» WORK INSTRUCTIONS
Which lines in the records below contain the word "will"? Copy each of them.
-- GIVEN ENTRIES follows --
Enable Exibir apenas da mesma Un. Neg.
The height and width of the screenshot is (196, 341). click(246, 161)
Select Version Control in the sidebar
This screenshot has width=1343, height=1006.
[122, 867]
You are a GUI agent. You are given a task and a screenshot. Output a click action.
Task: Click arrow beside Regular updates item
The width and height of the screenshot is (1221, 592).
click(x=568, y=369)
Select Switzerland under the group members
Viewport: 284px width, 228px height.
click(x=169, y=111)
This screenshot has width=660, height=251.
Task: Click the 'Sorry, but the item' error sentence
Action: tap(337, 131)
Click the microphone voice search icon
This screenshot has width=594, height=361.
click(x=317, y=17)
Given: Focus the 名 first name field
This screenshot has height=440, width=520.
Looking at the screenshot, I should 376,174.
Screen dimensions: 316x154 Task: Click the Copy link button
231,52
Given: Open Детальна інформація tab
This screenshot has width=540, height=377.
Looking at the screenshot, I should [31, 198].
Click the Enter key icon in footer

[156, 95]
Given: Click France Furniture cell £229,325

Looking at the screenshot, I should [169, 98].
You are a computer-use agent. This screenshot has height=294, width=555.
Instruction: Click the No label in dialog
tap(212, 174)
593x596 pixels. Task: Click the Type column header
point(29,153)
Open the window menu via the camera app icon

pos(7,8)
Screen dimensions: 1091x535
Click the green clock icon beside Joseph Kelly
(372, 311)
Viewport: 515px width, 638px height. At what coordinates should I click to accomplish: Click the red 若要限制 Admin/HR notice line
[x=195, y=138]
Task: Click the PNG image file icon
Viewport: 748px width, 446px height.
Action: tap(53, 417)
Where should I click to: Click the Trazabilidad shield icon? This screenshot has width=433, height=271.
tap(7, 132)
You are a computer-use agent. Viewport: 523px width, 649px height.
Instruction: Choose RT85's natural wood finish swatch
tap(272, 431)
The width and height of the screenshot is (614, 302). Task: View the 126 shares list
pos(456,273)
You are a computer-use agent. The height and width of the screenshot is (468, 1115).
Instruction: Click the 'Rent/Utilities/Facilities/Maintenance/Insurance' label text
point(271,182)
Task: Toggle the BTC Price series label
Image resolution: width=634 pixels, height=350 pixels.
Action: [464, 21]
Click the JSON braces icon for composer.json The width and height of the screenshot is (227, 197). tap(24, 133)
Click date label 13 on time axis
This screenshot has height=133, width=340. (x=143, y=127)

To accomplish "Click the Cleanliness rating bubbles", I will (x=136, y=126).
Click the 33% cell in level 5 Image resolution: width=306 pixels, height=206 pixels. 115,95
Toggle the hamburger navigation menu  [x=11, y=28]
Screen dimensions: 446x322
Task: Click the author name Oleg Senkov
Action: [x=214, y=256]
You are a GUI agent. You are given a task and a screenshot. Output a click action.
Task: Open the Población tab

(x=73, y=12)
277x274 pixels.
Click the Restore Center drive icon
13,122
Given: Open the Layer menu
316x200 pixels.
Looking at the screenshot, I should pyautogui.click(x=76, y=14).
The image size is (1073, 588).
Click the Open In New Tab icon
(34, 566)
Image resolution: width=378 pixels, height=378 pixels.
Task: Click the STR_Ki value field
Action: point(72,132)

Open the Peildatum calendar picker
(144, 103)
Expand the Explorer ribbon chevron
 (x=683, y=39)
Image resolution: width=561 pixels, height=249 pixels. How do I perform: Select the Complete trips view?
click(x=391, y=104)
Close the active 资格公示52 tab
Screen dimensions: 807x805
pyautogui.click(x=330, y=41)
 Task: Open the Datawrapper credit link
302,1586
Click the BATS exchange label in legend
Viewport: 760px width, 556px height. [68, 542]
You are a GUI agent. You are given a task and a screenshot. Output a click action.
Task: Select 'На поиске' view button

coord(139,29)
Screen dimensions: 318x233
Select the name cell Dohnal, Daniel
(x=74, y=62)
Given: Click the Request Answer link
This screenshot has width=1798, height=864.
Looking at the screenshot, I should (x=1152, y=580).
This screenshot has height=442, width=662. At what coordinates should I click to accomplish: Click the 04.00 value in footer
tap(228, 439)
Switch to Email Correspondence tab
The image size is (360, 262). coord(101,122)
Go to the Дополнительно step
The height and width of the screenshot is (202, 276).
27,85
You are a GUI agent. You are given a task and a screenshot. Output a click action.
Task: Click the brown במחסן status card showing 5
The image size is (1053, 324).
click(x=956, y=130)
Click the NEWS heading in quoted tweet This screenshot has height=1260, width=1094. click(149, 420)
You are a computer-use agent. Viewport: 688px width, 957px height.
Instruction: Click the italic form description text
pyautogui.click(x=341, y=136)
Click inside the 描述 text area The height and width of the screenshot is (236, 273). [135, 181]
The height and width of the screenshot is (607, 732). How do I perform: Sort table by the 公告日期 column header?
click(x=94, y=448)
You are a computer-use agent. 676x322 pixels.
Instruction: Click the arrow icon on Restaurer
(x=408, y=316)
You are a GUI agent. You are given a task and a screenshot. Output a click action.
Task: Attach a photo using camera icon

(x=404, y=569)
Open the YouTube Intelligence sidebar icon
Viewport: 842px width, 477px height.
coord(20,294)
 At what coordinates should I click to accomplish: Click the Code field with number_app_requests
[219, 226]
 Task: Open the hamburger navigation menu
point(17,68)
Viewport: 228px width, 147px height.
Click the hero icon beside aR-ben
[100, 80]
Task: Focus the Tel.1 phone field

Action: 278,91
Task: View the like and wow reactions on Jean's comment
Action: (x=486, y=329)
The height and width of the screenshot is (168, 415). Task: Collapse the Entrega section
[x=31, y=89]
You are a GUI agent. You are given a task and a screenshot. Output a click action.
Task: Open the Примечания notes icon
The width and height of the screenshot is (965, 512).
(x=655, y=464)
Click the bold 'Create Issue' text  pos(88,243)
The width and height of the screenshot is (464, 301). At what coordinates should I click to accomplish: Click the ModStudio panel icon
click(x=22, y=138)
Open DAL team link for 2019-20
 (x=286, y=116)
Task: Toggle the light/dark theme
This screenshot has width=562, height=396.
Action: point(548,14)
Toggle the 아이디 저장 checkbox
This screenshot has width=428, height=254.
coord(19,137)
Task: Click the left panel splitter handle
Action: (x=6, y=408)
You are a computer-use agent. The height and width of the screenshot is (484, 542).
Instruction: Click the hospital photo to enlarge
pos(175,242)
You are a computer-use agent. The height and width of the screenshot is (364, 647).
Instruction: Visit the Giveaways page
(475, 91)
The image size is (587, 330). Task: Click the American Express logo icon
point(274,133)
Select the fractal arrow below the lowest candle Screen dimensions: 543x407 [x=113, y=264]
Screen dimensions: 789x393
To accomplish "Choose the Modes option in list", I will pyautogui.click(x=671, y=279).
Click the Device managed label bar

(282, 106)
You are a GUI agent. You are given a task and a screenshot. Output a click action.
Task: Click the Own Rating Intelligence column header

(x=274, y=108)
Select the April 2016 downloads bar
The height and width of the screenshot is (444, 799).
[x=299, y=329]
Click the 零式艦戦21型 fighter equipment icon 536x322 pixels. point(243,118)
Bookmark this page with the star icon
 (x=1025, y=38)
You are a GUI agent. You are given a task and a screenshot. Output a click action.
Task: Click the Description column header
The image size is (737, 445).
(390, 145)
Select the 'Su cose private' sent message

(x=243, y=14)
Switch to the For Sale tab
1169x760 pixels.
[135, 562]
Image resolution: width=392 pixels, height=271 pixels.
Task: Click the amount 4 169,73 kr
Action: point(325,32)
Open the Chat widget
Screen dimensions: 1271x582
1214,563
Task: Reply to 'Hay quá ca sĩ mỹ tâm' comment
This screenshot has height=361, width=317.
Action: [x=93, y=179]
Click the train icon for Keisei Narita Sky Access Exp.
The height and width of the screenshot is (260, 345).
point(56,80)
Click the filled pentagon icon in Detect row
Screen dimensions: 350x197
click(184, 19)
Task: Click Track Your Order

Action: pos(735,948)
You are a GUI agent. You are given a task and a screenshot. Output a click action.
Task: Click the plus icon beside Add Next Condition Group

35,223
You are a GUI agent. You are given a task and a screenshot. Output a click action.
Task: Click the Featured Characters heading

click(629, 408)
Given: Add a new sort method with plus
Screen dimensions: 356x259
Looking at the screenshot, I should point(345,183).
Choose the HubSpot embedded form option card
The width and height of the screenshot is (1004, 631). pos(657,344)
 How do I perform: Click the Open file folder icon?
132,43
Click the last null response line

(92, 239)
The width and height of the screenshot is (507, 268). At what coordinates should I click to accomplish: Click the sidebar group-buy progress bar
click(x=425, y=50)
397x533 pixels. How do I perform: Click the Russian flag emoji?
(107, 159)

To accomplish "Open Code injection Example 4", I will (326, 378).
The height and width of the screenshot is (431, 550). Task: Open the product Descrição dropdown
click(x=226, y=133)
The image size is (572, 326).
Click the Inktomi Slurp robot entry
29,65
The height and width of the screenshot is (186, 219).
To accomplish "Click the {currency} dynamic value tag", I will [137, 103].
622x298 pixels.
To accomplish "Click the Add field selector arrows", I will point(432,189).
-- GIVEN ENTRIES concluded --
» EXERCISE ANSWER
To accomplish "Click the Cleanliness rating bubbles", I will (x=136, y=126).
To accomplish "Choose the Modes option in list", I will pyautogui.click(x=671, y=279).
To accomplish "Open Code injection Example 4", I will (326, 378).
To accomplish "Click the {currency} dynamic value tag", I will [137, 103].
To accomplish "Click the Add field selector arrows", I will point(432,189).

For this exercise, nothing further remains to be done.